ともすれば世界の壁すら破壊しそうな、爆発的な威力を秘めたその拳を叩きつける。
対する四つの人影は、その魔力を一つに束ね強固な壁とした。いくら赤髪の少女の一撃が重かろうと、あの壁を破るのは不可能なことぐらい癒羽でも分かった。
それでも少女は諦めなず、一撃で駄目なら二撃、二撃でも駄目なら三撃と、一歩も退くことなく拳を叩き込み続ける。そしてその全てに彼女の全力が込められている。
気づけばいつしか魔力の壁が軋み始めていた。心做しか壁自体も後退しているように見える。このまま押し切れればーー
「だめ……」
無意識のうちに声が出ていた。
癒羽はこの光景を知っている。その目で実際に見たことがあるのだ。そしてこの後どうなるのかも知っている。

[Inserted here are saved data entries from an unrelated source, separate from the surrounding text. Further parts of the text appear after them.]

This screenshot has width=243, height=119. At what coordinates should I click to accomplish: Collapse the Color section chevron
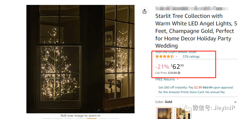(x=235, y=102)
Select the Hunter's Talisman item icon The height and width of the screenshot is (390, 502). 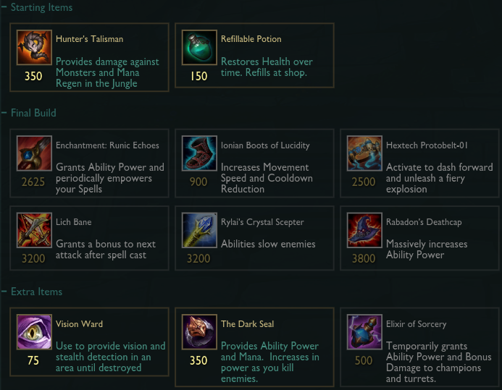point(34,47)
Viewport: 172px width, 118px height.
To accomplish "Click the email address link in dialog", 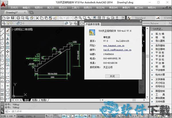I will point(117,50).
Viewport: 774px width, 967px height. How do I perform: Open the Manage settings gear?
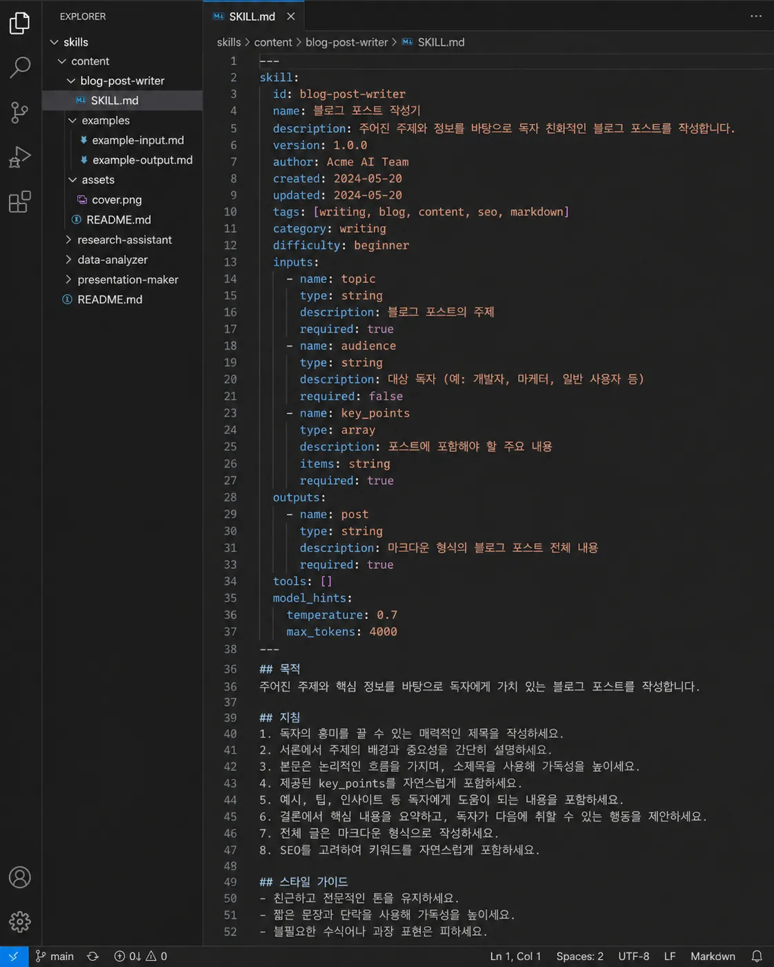[20, 921]
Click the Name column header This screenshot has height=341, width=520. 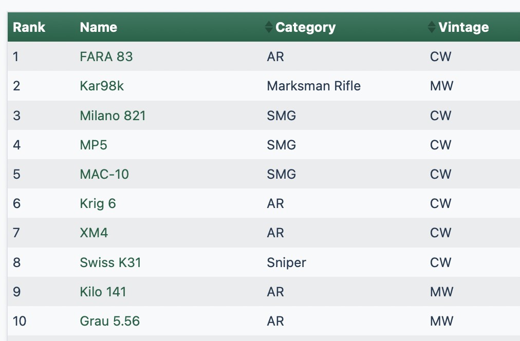[x=99, y=27]
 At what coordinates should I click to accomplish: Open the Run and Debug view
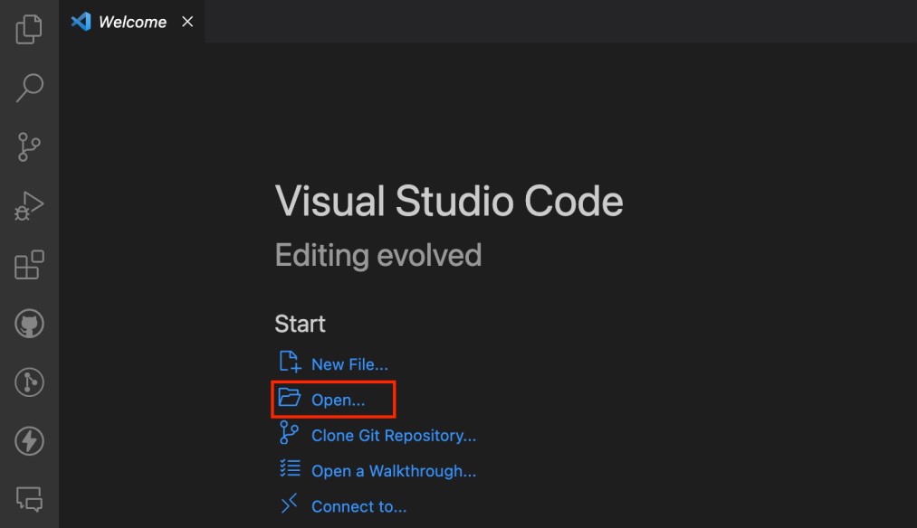tap(29, 205)
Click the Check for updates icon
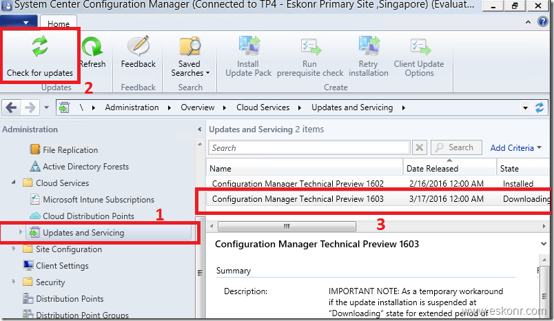This screenshot has height=321, width=554. [x=39, y=49]
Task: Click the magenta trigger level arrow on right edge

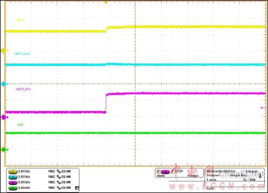Action: point(263,108)
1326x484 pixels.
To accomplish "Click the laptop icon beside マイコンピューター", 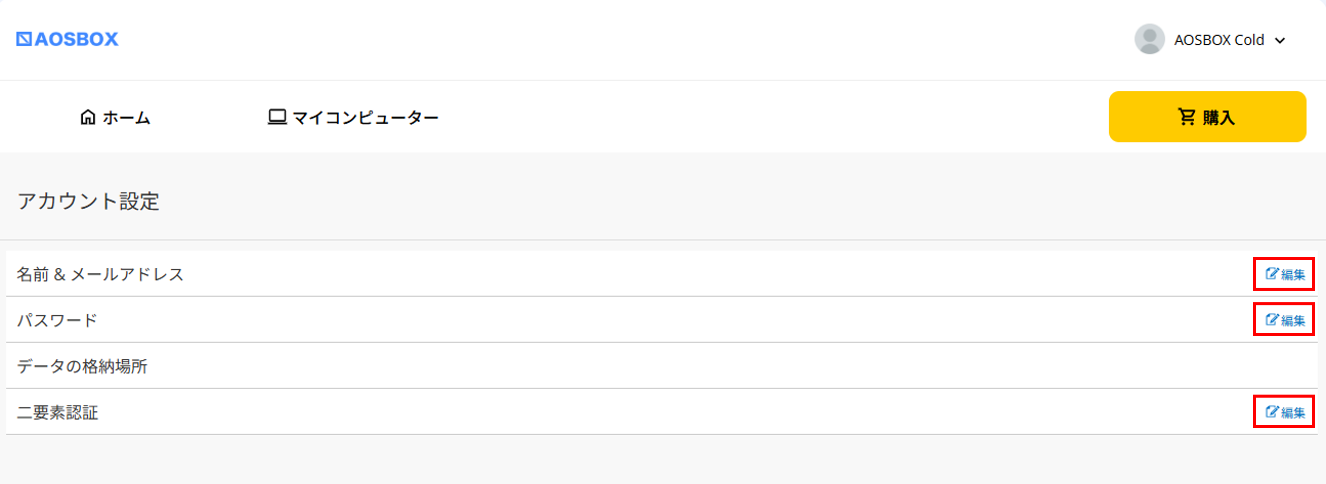I will 277,117.
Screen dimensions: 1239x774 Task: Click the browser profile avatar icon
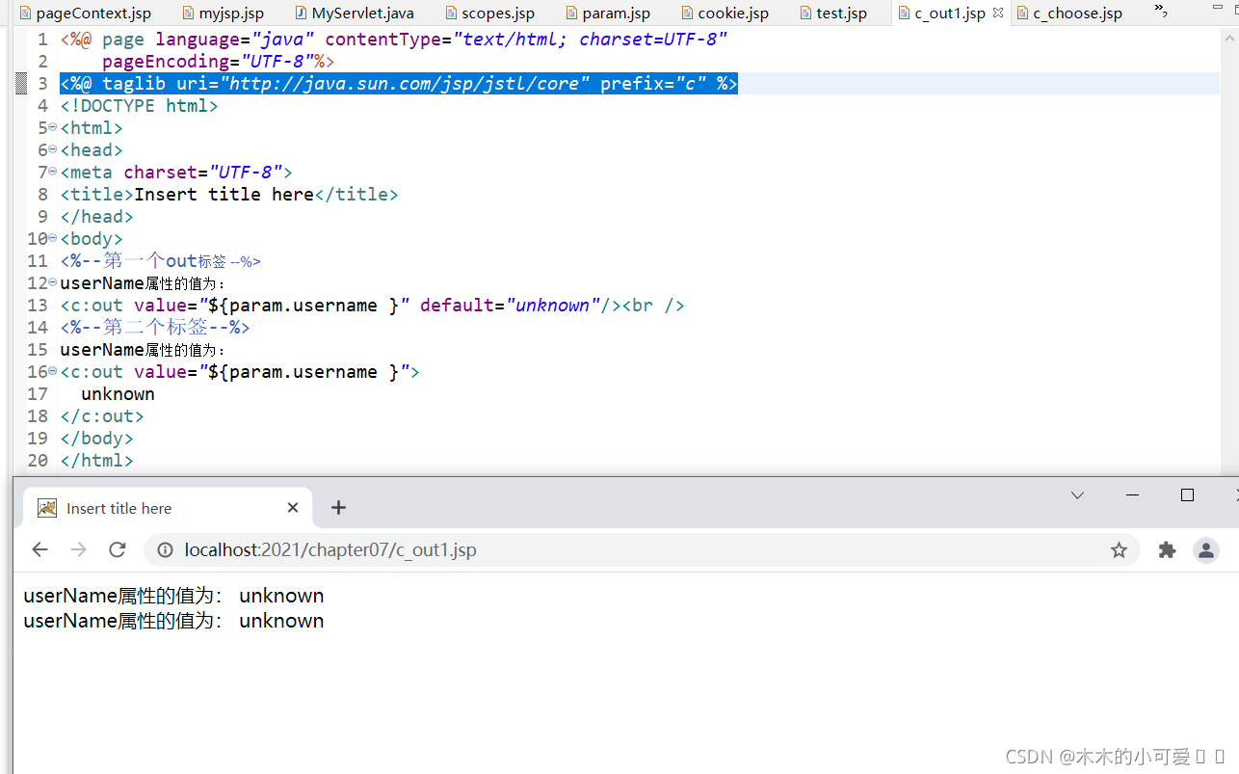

赤髪の少女は魔力の壁を破ることはできるが、その壁自体が罠なのだ。壁を超えた先には四人の魔王が既に完全な状態で待ち受けている。
いくらなんでも四対一では分が悪く少女は手も足も出ず地に膝を着くことになるのだが、赤髪の少女はどうも諦めが悪かったらしい。
本当の本当に最後、どうしてそこまでするのか今の癒羽には理解できないが、彼女は自身の魔力を暴走させて文字通り命懸けの一撃を放った。
その拳は世界の壁を破壊し、空間が硝子のように砕けて大口を開く。
穴の向こうはおそらく魔界、そこから溢れた魔力が渦を巻く。
世界の境界を元へ戻すために莫大な力が働いたのだろう、穴の周囲の空間がぐにゃりと歪み一気に収縮を始める。
少女と四人の魔王は必死に踏ん張るが、ジリジリと穴に引き寄せられていく。それに触れればどうなるか、魔界へ送られるだけで済めば良いが、とてもそうは思えない。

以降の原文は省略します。